** Materials provided follows **
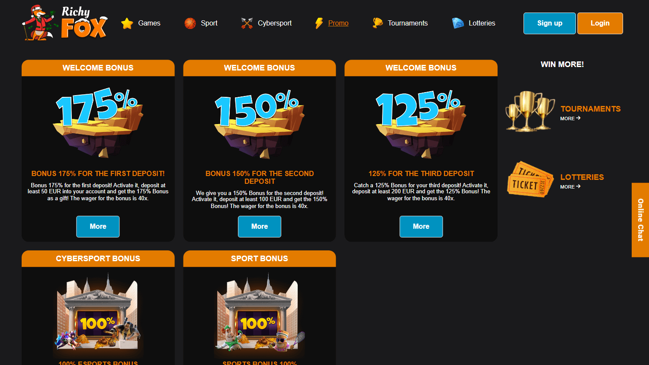Click the golden trophies image in sidebar
649x365 pixels.
(x=530, y=111)
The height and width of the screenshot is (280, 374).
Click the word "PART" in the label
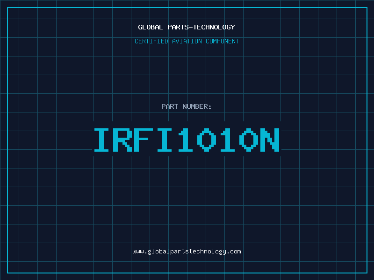(169, 106)
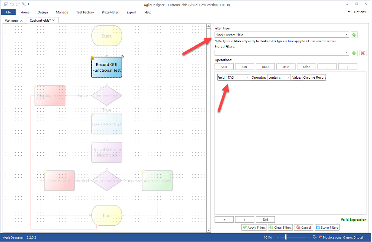372x242 pixels.
Task: Open the Test Factory menu
Action: [x=85, y=12]
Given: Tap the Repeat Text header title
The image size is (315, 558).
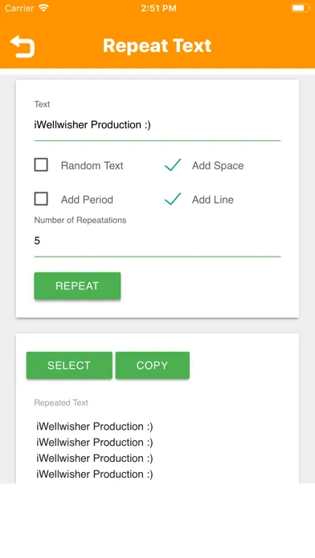Looking at the screenshot, I should [158, 46].
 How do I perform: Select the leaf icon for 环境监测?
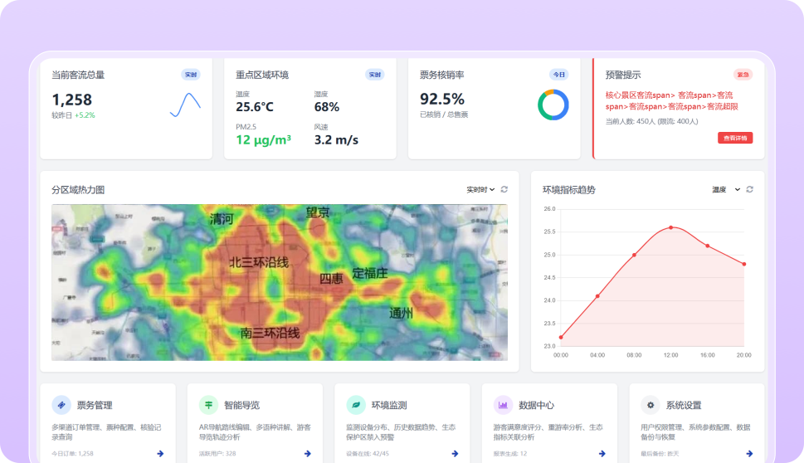coord(356,405)
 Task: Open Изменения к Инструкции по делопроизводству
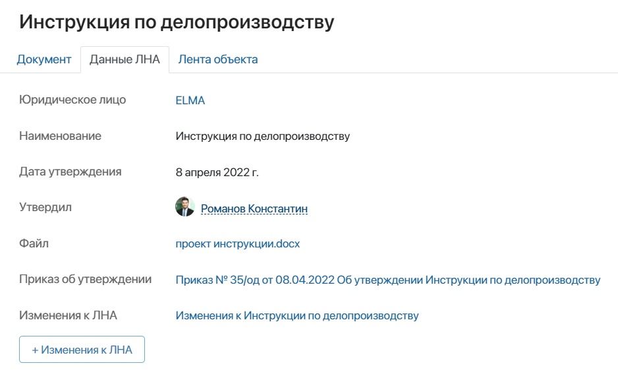click(x=296, y=315)
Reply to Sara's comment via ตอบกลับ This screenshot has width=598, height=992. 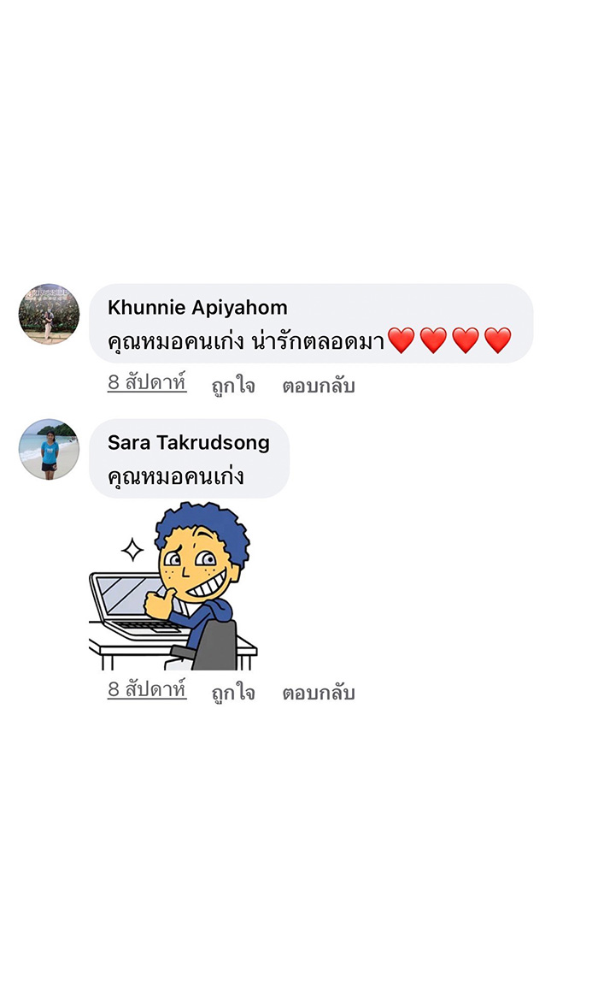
** End of Materials provided **
#### Work to complete:
Nothing is needed beyond an exact transcription of the lines from the one containing "The height and" to the end of the entries above, with the pictures omitted.

#### Result of this exercise:
The height and width of the screenshot is (280, 374).
Click the word "PART" in the label
(169, 106)
372x242 pixels.
Task: Open the Test Factory menu
Action: [x=85, y=12]
Given: Tap the Repeat Text header title
The image size is (315, 558).
Looking at the screenshot, I should [158, 46].
 How do I perform: Select the leaf icon for 环境监测?
coord(356,405)
 Task: Open Изменения к Инструкции по делопроизводству
click(x=296, y=315)
Reply to Sara's comment via ตอบกลับ This screenshot has width=598, height=992. 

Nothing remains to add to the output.